Coping Suggestions for the Suicidal Person
Here are some suggestions for supportive tools that you can create now to help you at those times when you are feeling down and distressed. When you start to feel bad, take them out and go through them; read them, examine them, listen to them; they are there to remind you that you want to be alive.
Construct a Hope Kit
A Hope Kit is a scrapbook or container that holds mementos that serve as personal reminders of reasons for you to live. This kit can include photographs, letters and meaningful souvenirs. Be as creative as possible when making your Hope Kit. One girl decorated a shoebox and filled it with photos of family members and friends she especially loved, lyrics from a song that made her happy, a sentimental childhood toy and images from a favorite movie. The process of putting together a Hope Kit can be a touching and self-affirming experience in itself. It often leads to the discovery of reasons to live that had been previously overlooked. This kit can also include the following items:
A Safety Plan
Plan specific actions that you will take when you start to feel bad. These will help interfere with two behaviors that fuel a suicidal state: passivity and isolation.
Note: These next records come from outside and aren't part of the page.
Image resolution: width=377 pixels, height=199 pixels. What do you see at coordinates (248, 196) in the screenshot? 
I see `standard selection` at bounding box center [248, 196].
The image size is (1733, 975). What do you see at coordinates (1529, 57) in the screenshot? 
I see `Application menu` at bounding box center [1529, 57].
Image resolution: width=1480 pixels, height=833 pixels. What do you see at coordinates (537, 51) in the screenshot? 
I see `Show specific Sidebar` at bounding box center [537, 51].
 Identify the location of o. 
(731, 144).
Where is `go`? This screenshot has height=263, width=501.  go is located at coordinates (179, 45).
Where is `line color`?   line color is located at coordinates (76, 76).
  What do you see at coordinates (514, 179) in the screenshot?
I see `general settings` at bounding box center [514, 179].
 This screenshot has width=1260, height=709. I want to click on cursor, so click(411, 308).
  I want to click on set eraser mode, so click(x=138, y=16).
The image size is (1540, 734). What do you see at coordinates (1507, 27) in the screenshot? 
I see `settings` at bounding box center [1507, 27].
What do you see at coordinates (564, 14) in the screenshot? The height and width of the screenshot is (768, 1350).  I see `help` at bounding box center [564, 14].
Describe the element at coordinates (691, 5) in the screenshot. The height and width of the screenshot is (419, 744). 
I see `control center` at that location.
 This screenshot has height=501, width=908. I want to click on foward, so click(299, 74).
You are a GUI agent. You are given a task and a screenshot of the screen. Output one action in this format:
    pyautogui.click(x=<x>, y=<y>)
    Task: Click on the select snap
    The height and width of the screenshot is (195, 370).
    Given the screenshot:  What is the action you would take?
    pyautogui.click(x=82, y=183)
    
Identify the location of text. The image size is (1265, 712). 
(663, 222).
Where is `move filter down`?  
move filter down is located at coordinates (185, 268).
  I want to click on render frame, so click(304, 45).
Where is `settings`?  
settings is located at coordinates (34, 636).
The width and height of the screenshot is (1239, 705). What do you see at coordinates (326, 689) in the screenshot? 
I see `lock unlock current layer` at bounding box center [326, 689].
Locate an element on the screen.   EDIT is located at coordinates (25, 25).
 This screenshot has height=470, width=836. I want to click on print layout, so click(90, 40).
– What activity are you going to do to make yourself feel better? (ie: take a walk, play with your dog, bake brownies, meditate, watch a funny movie)
– Where are you going to go to be with people and take your mind off your negative thoughts? (ie: to the mall, to the park, to an athletic event)
– Who are you going call to talk to? (ie: a specific friend, relative, minister) Make sure that you have that person’s phone number.
– And finally, make sure that you have the Suicide Hot Line Number – 1-800-273-TALK (8255) – in your phone:
A List of Reasons for Living
When writing this list, consider the following questions. If you have difficulty answering them now, think about how you would have answered them during a time when you were feeling happier.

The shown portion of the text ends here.